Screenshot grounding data
========================================================================
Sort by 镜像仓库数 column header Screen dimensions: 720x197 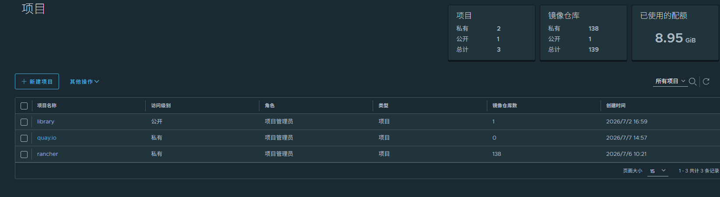click(x=505, y=106)
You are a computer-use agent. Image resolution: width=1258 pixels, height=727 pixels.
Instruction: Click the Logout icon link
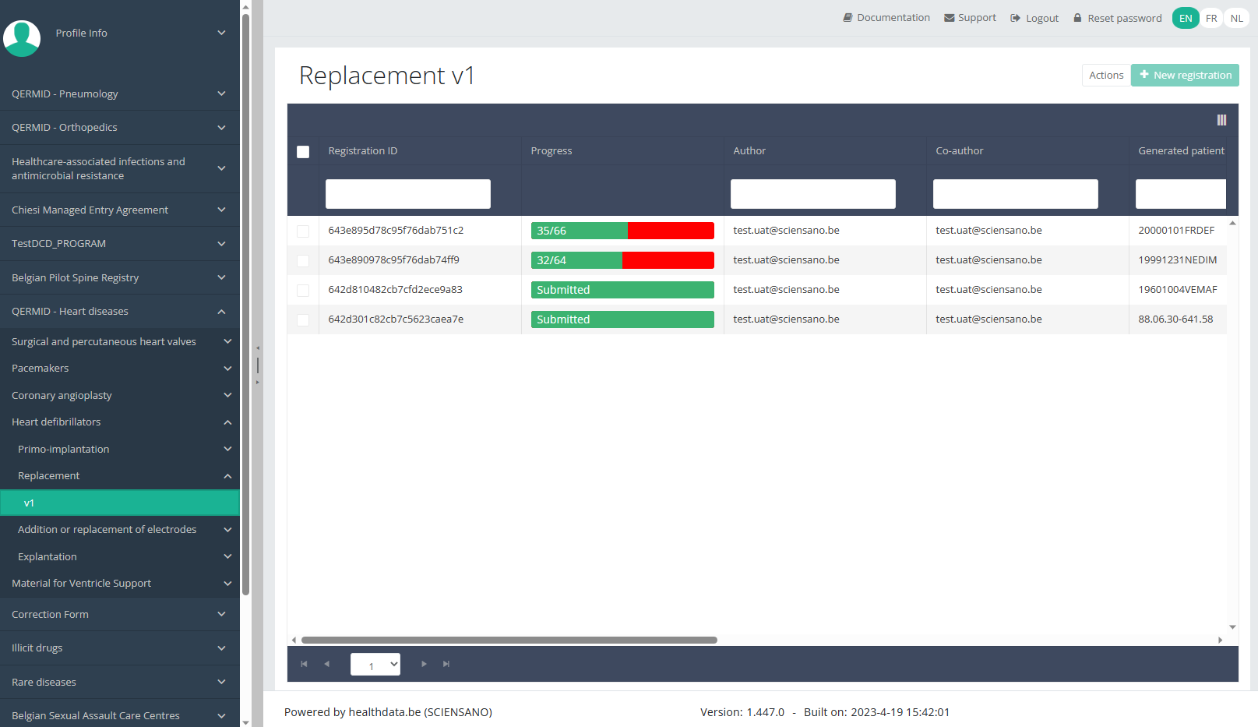1034,18
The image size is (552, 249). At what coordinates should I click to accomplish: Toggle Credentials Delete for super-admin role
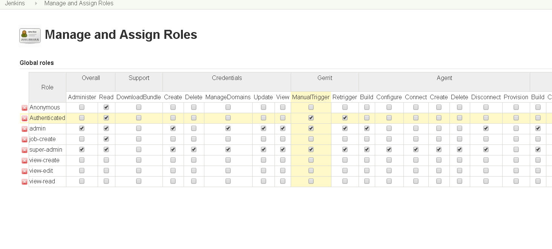click(194, 150)
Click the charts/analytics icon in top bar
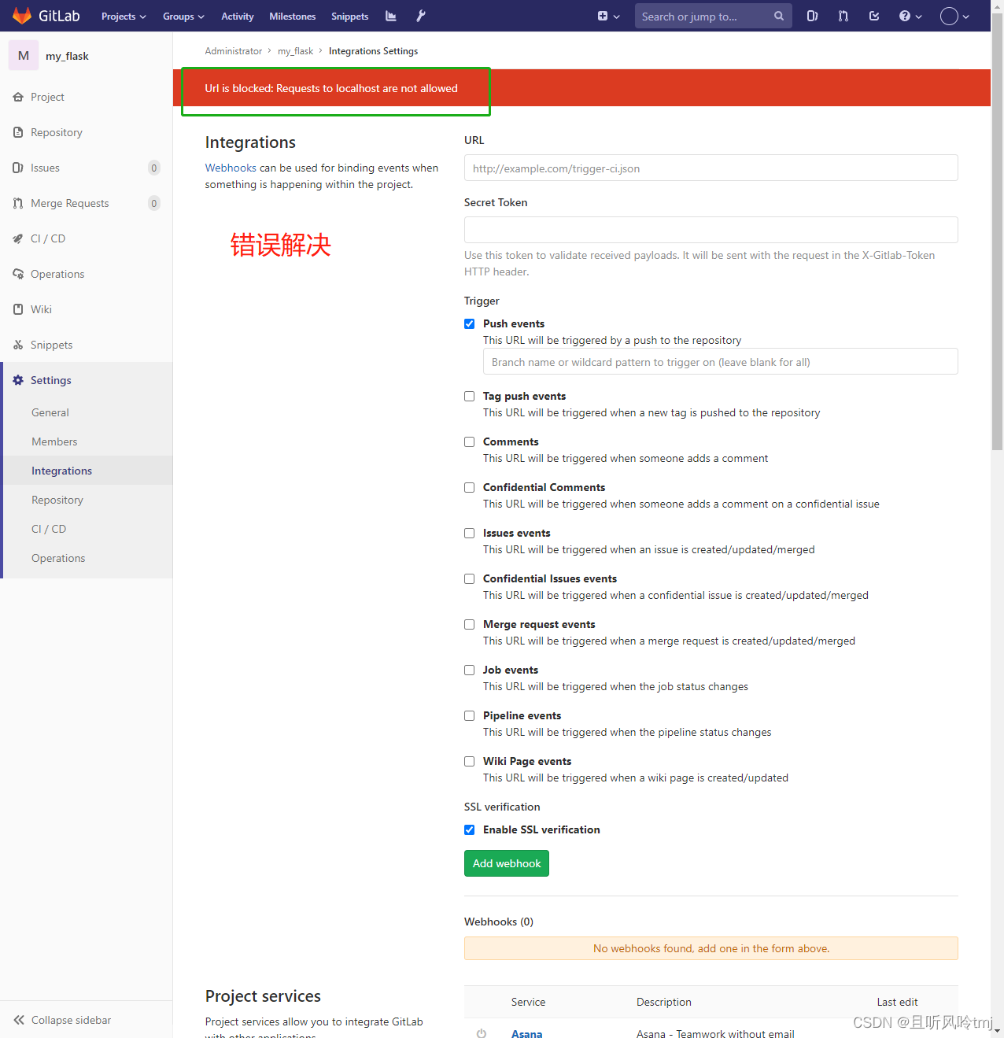Viewport: 1004px width, 1038px height. click(390, 16)
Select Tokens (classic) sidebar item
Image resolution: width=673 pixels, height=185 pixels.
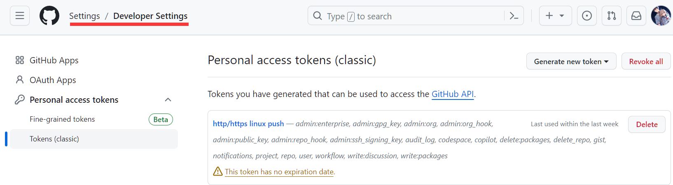click(x=54, y=139)
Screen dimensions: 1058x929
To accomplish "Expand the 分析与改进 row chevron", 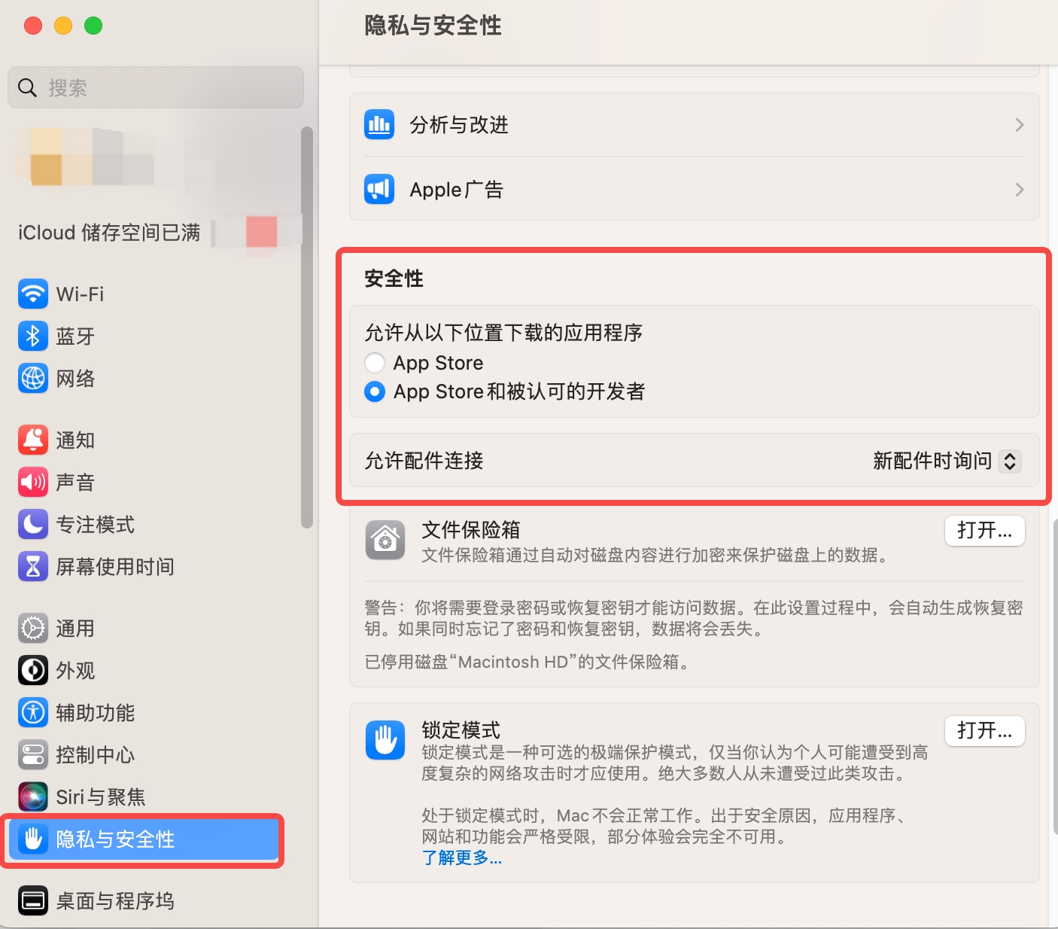I will click(1019, 125).
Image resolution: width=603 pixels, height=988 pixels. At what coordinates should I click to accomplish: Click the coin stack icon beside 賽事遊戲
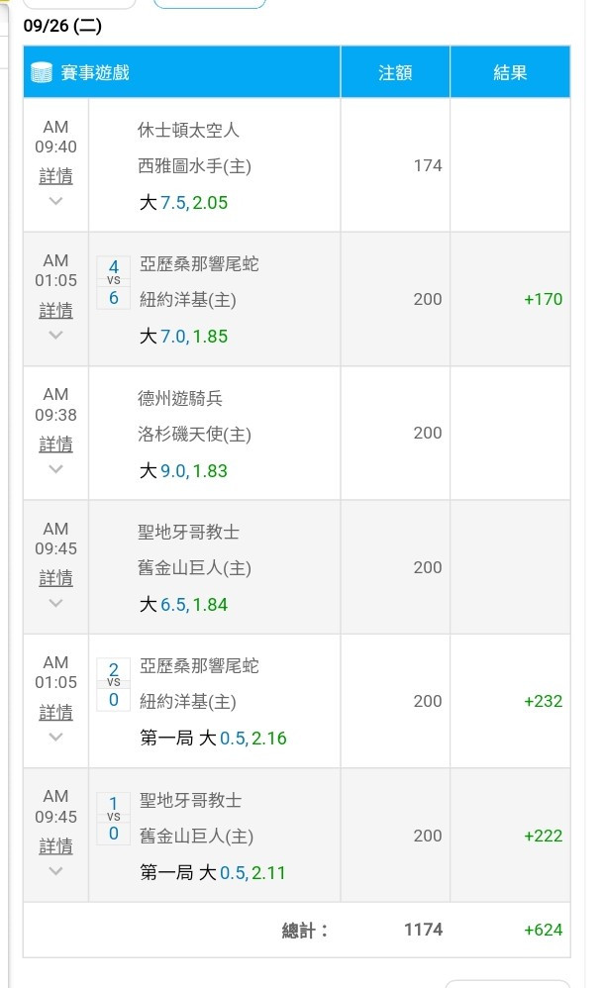pyautogui.click(x=41, y=73)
========================================================================
**Task details:**
Only the lines from the one containing "Image resolution: width=603" through the final line of the entries belong in the copy, both ends included. Pictures stay out.

**Exercise result:**
Image resolution: width=603 pixels, height=988 pixels. At what coordinates should I click to accomplish: Click the coin stack icon beside 賽事遊戲
pyautogui.click(x=41, y=73)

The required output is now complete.